The name "feasta" is an Irish word which means "in the future". Feasta was founded as the result of a week-long workshop given by the economist Richard Douthwaite in County Kerry, Ireland, in the course of which attendants decided to establish an organisation to promote sustainability in Ireland and elsewhere, with an emphasis on the role played by systems in the world economy. Founders of Feasta included retired barrister John Jopling, co-author of Gaian Democracies, architect Emer O'Siochru, and events organiser Davie Philip.

== Activities ==

Since its inception, Feasta's attitude has been that sustainability needs to be explored and promoted both by the public in general and by policy-makers in particular. So it has simultaneously taken a "bottom-up" and a "top-down" approach to its activities.

Bottom-up

Feasta is registered as an educational non-profit, and membership is open to all. According to its website, Feasta tries to operate in as democratic and non-hierarchical a way as possible. Activities have generally been initiated by individual members who were interested in pursuing specific projects. They have often been willing to start working on these projects with little or no funding, using Feasta for support and to make contact with other interested people, with funding only coming later.

The Feasta website is interactive, with a forum section that includes discussions on broad topics such as energy, food and land, as well as ongoing projects such as Cap and Share. Members can also get in touch with one another via the website.

Feasta has hosted a large number of sustainability-related events which are open to the public. It has organised several major conferences, covering subjects such as Ireland's transition to renewable energy, the merits of introducing a land value tax, third-world debt and climate change, and the challenge of sustainable food production in a world of depleting fossil fuel. Since its founding it has held an annual lecture each year in Dublin. Past lecturers have included Herman Daly, David Korten, Marjorie Kelly and Wolfgang Sachs.

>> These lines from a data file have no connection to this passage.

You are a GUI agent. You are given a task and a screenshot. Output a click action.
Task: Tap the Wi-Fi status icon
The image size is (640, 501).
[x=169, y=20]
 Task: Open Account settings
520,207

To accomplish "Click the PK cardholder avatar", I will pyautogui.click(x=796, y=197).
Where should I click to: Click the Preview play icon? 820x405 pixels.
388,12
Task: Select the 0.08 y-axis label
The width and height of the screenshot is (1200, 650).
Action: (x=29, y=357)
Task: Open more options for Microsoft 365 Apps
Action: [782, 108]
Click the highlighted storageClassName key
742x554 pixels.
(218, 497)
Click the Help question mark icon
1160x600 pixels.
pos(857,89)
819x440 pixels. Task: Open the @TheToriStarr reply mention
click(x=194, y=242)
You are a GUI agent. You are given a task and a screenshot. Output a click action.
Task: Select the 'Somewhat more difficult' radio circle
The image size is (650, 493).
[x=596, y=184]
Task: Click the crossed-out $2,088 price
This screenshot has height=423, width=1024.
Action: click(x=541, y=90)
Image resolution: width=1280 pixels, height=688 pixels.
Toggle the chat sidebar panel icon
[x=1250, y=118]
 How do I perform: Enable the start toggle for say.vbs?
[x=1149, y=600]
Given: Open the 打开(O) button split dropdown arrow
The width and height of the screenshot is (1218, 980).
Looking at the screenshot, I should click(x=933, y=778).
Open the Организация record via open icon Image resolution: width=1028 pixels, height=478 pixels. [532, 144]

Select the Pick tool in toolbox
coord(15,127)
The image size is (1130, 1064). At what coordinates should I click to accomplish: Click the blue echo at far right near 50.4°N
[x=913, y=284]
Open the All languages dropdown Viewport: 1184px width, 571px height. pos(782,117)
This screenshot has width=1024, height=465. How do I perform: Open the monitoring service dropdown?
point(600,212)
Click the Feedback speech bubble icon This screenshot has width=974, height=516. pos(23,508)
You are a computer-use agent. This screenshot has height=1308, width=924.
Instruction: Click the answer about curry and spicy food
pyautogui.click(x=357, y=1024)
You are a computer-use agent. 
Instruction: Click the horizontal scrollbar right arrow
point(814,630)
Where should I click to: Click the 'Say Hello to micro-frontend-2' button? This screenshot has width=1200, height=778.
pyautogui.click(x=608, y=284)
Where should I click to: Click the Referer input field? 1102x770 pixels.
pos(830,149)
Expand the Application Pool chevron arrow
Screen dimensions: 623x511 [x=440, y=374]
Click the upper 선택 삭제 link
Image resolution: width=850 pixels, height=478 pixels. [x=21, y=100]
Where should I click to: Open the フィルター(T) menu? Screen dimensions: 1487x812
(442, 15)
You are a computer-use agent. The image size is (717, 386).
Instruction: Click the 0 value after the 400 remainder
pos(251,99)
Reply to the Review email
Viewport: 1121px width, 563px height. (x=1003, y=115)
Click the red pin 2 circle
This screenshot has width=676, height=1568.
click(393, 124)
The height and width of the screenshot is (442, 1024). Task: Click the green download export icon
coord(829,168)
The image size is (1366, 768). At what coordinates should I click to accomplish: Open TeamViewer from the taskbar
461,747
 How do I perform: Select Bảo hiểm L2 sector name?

Feasta has also hosted numerous workshops, courses and discussions. It has frequently collaborated on events with other organisations such as the London-based New Economics Foundation, Jubilee Research, Cultivate Centre in Dublin, the Sustainable Energy Authority of Ireland, Trocaire and CORI (the Conference of Religious in Ireland).

Top-down

Since 1999, Feasta has made a series of submissions and reports to governmental bodies in Ireland, the UK, the EU and the US on topics ranging from financial system reform to rural housing. It has also hosted numerous conferences, workshops and other events.

== Publications ==
- Sharing for Survival: Restoring the Climate, the Commons and Society (2012) website
- Fleeing Vesuvius (2010) website
- Cap and Share: A Fair Way To Cut Greenhouse Emissions (2008)
- Living In The Cracks: A Look at Rural Social Enterprises in Britain and the Czech Republic (2005)
- Feasta Review 2: Growth, the Celtic Cancer (2004)
- Before the Wells Run Dry: Ireland's Transition to Renewable Energy (2003)
- Feasta Review 1 (2001)

Since 2005, Feasta has expanded into multimedia production. Videos of Feasta lectures and of many other Feasta events are available for free download from its website.